The Meadows Greyhounds is one of two metropolitan Greyhound racing tracks located in the Australian state of Victoria. The track is positioned within an industrial estate in the north western Melbourne suburb of Broadmeadows. The Meadows is one of 13 greyhound tracks located in Victoria; it has races on Saturday nights (Metropolitan meetings) and Wednesday days (Provincial meetings).

==History==
The Melbourne Greyhound Racing Club (MGRA) was founded in 1955. MGRA conducted its first races at the Maribyrnong track by leasing it for £100 per week. In 1957, MGRA was allowed to relocate to the North Melbourne Greyhound Oval. Racing was conducted with a tin hare. The first Australian Cup, held on the 31 March 1958, was won by champion greyhound, Rookie Rebel. Following a dispute over rent, the last race meeting held at the North Melbourne Track was on 16 April 1962. The MGRA then moved to the Olympic Park No.2, with the first meeting held on 20 August 1962. In 1994, the CityLink project resulted in the track being closed. The MGRA ended up receiving compensation to relocate the track to the Broadmeadows site. The first meeting held at The Meadows was on 8 February 1999.

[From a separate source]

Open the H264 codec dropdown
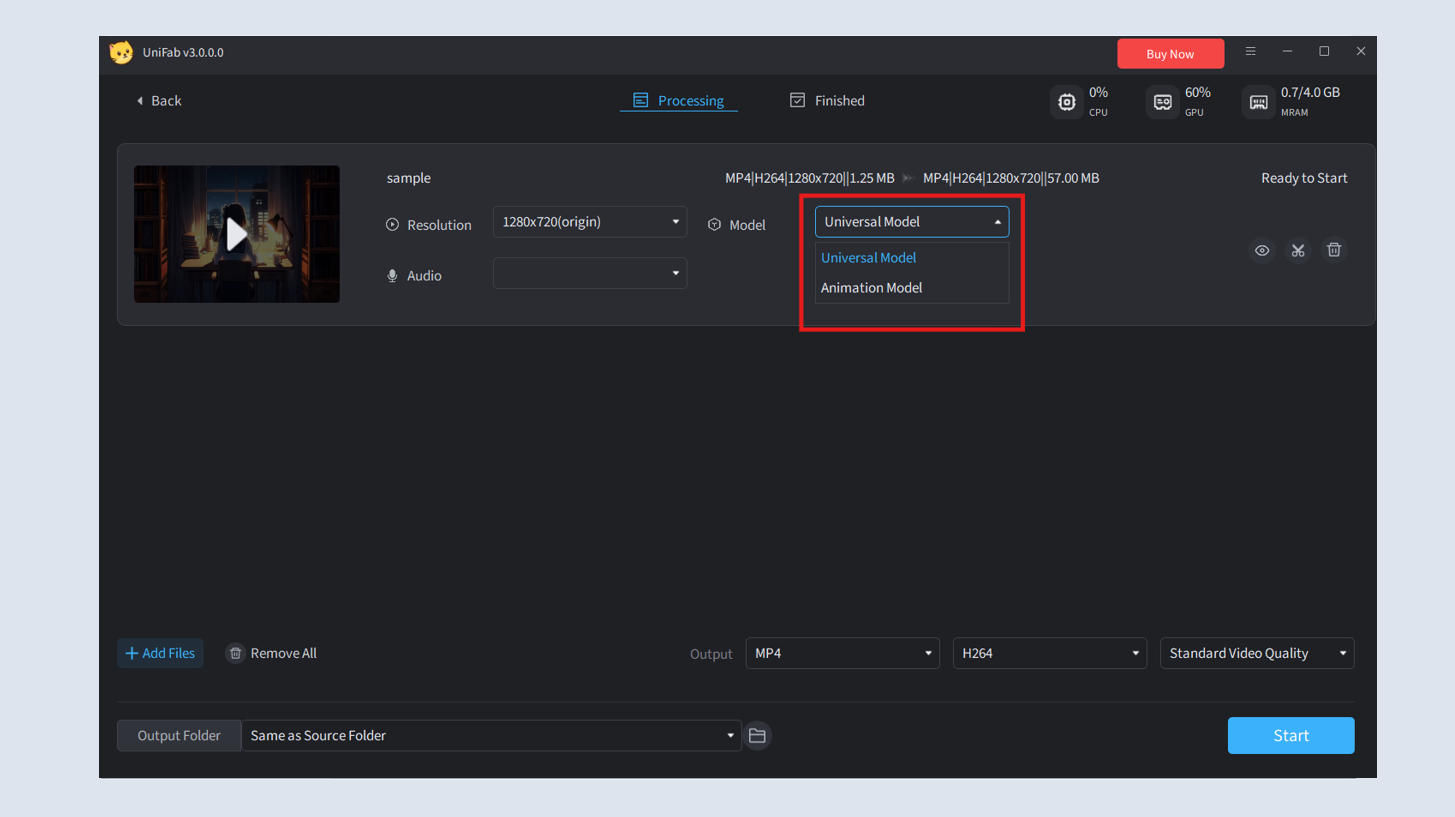 (1049, 653)
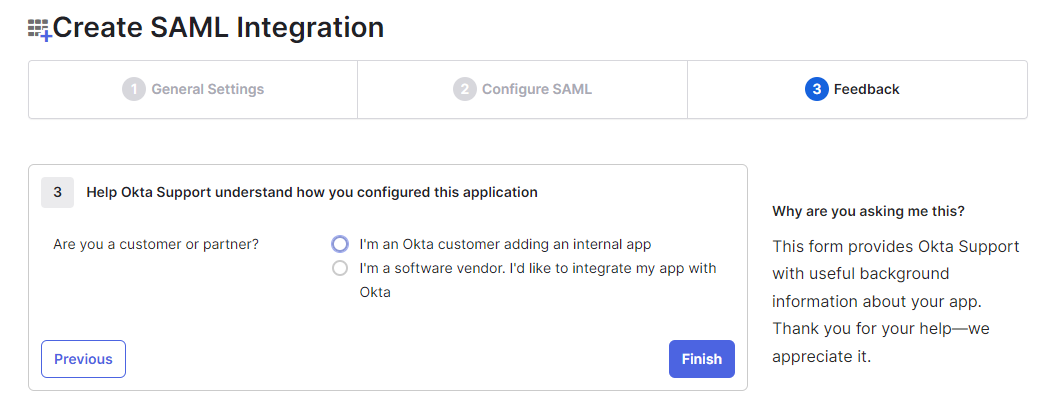Screen dimensions: 1043x407
Task: Go to the General Settings step tab
Action: pyautogui.click(x=193, y=89)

==Track distances and specifications==
The Meadows track is a circle track and has three distances over which the Greyhounds race - 525, 600, and 725 m. The track from post to post is 450 m.

===Track records===

| Distance | Time | Greyhound | Trainer | Date |
|---|---|---|---|---|
| 525m | 29.376 | Allen Deed | Andrea Dailly | 3 January 2015 |
| 600m | 33.911 | Dyna Double One | Andrea Dailly | 6 February 2016 |
| 725m | 41.933 | Space Star | Robert Britton | 28 February 2015 |

===Split records===

| Distance | Time | Greyhound | Trainer | Date |
|---|---|---|---|---|
| 525m | 4.89 | Fernando Bale | Andrea Dailly | 25 July 2015 |
| 600m | 8.79 | Lamia Bale | Steven Collins | 21 February 2015 |
| 725m | 4.84 | Ima Misha Doll | Heather Collins | 27 February 2016 |

==Feature races==

The Meadows holds many feature races on its race calendar, including 9 group ones per year. The biggest event is the Australian Cup, which is worth AU$250,000 to the winner.